Raw sequence reads were processed using the analysis pipeline Quantitative Insights Into Microbial Ecology Version 1.8.0 (QIIME)1. The primer set used in this study amplifies a PCR product of ~500 bp including the V4-region of the 18 S rRNA gene. The forward primer 528 F, used for the sequencing, attaches approximately 25 bp upstream of the V4 region, which has an approximate length of 230 bp44. Thus, sequence reads with a length under 250 bp were excluded from further analysis to ensure including the complete V4 region in the analysis and to omit short reads. The quality score was set to 25 and eight homopolymers and two primer mismatches were allowed. Chimeric sequences in the remaining data set were eliminated from further analyses based on an assessment using the software UCHIME45 within QIIME46. The resulting high quality reads were subsampled to allow comparison of sequence abundance in the different samples. Subsequently these high quality sequences were grouped into operational taxonomic units (OTUs) at the 97% similarity level using UCLUST47. The 97% similarity level has shown to be the most suitable to reproduce original eukaryotic diversity48 and also has the effect of bracing most sequencing errors49. Furthermore, known intragenomic SSU polymorphism levels can vary by 2.9% in dinoflagellate species50. OTUs composed of less than 4 sequence reads were removed from the analysis. The remaining sequences were aligned using the SILVA reference database (SSU Ref 119). Unassigned OTUs and those assigned to Ophistakonta were excluded from further analysis in a final cleaning step.

Quantitative PCR-assay

Quantitative PCR was carried out in a nested 2-step approach. In the first step total eukaryotic 18 S rDNA was amplified using the universal primer-set 1F-(AACTGGTTGATCCTGCCAGT)/1528R-(TGATCCTTCTGCAGGTTCA-CCTAC) modified after a primer set published previously51.

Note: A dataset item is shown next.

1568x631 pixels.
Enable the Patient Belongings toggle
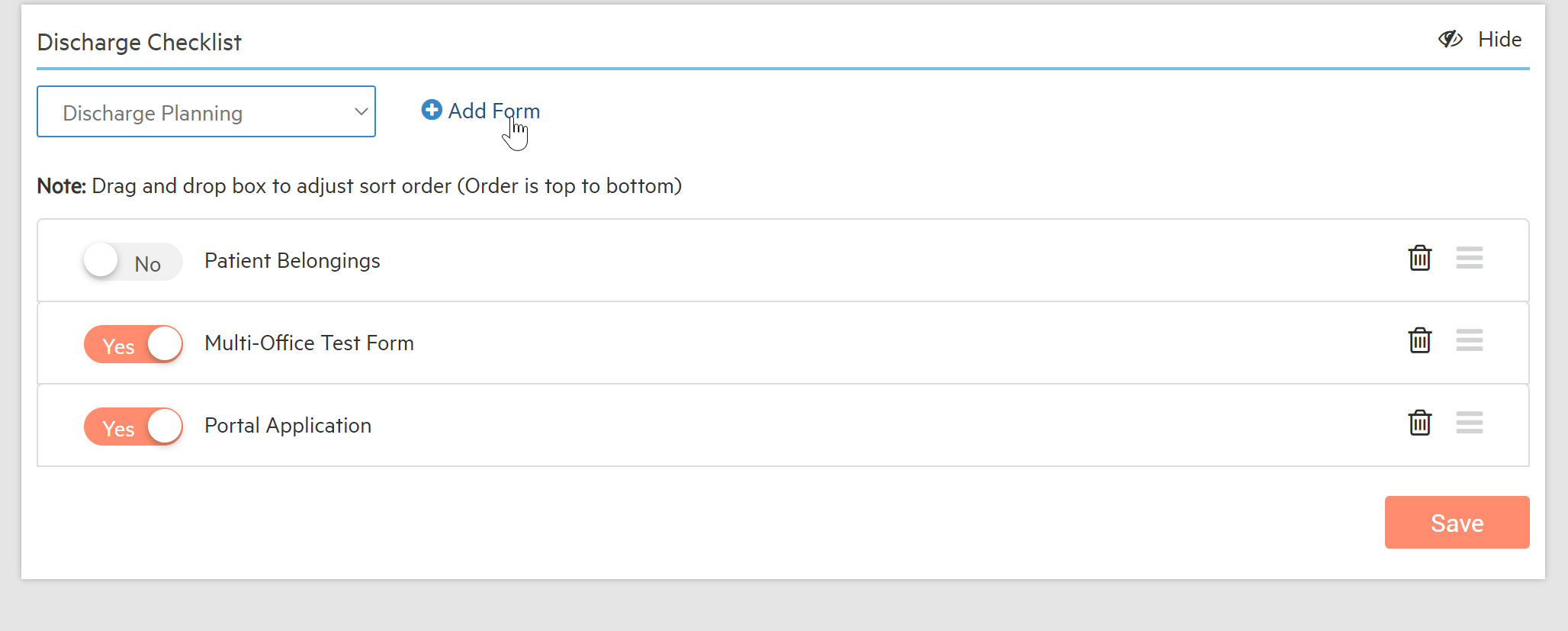click(x=133, y=262)
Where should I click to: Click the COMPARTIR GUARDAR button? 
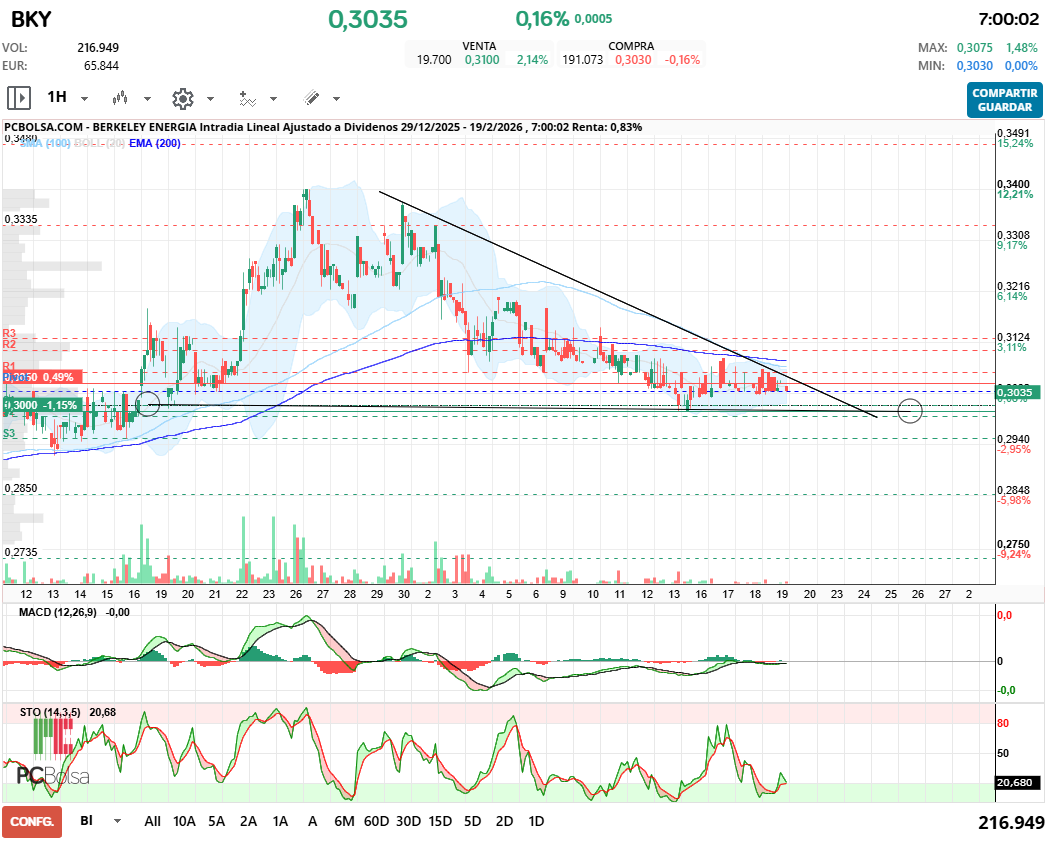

PCR-amplifications were performed in a 20 µL volume in a thermal cycler (Eppendorf, Germany) using 1x HotMasterTaq buffer containing Mg2+, 2.5 mM (5′Prime); 0.5 U HotMaster Taq polymerase (5′Prime, Germany); 0.4 mg/mL BSA; 0.8 mM (each) dNTP (Eppendorf, Germany); 0.2 µM of each primer (10 pmol/µL) and 1 µL of template DNA (genomic DNA field samples). The amplification was based on 35 cycles, consisting of 94 °C for 1 min, 54 °C for 2 min and 72 °C for 2 min, followed by 1 min denaturation at 94 °C and finished by a final extension of 10 min at 72 °C. Subsequently PCR products were purified using a QIAquick PCR purification kit (Qiagen, Hilden, Germany). In the second step a qPCR-assay was carried out using a species specific primer-set 82 F (GTGAAACTGCGAATGGCTCAT)/P1np (CGGGCGGACCCGA-GATGGTT) for Phaeocystis pouchetii. The quantitative PCR-assays were performed on a 20 µL sample using a 7500 Fast Real-Time PCR-System (Life Technologies Corporation; Applied Biosystems, USA) thermal cycler (Eppendorf, Germany) using 1x SYBR Select Mastermix (Life Technologies, USA); 0.2 µM of each primer (10 pmol/µL) and 2.5 µL of the purified 18 S rDNA PCR-fragment. The amplification was based on 40 cycles, consisting of 95 °C for 10 min, 95 °C for 15 sec, 66 °C for 1 min. The quantitative PCR assay was calibrated with a dilution series of a laboratory culture of Phaeocystis pouchetii. Based on this calibration, CT values were transformed into cell numbers using the following equation: CT = −2.123 ln (cell numbers) +38.788.